Exercise input =
________________

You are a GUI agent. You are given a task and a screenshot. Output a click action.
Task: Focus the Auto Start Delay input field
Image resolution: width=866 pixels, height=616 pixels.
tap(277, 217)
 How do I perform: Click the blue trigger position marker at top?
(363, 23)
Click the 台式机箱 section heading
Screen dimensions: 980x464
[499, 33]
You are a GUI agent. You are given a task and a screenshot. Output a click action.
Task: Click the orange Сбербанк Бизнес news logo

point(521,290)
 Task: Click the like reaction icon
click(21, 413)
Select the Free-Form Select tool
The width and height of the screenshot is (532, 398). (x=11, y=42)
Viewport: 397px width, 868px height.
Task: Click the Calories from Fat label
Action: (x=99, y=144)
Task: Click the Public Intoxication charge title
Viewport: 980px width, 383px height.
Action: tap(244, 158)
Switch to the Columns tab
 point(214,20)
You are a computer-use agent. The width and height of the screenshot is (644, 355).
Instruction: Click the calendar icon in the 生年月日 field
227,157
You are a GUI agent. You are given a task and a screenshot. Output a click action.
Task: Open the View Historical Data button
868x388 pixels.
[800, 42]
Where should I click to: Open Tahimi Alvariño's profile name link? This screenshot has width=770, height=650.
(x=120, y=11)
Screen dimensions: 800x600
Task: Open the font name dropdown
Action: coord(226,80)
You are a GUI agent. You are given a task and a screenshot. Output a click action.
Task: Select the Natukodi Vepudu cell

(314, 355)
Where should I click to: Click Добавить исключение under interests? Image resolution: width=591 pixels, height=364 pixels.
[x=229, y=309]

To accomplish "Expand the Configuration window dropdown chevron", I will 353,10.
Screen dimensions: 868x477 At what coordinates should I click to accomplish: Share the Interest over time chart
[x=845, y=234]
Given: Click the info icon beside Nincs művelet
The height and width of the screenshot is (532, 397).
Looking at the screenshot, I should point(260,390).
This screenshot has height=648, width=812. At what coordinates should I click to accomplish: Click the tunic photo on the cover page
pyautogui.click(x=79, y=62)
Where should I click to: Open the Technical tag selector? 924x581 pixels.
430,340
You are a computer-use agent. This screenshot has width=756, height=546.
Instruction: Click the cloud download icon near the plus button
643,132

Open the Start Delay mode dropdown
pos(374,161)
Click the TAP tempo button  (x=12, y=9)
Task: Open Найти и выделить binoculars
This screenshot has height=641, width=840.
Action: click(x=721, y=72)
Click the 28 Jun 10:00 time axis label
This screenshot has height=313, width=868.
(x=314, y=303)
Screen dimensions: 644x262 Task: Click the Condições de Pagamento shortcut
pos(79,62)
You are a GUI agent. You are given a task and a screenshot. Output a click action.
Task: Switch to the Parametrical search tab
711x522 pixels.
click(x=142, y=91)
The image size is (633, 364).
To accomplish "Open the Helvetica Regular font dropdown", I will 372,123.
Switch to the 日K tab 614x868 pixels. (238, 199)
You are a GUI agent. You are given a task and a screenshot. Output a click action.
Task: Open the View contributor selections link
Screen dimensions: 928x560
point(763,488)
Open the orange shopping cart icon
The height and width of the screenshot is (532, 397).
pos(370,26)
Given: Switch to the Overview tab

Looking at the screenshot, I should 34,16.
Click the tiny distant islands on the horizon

________________

Prompt = Repeat only the lines starting at the one that contains "711x522 pixels." and ending at the last line above, exactly as written.

Output below =
711x522 pixels.
click(x=142, y=91)
The image size is (633, 364).
To accomplish "Open the Helvetica Regular font dropdown", I will 372,123.
Switch to the 日K tab 614x868 pixels. (238, 199)
You are a GUI agent. You are given a task and a screenshot. Output a click action.
Task: Open the View contributor selections link
Screen dimensions: 928x560
point(763,488)
Open the orange shopping cart icon
The height and width of the screenshot is (532, 397).
pos(370,26)
Given: Switch to the Overview tab

Looking at the screenshot, I should 34,16.
Click the tiny distant islands on the horizon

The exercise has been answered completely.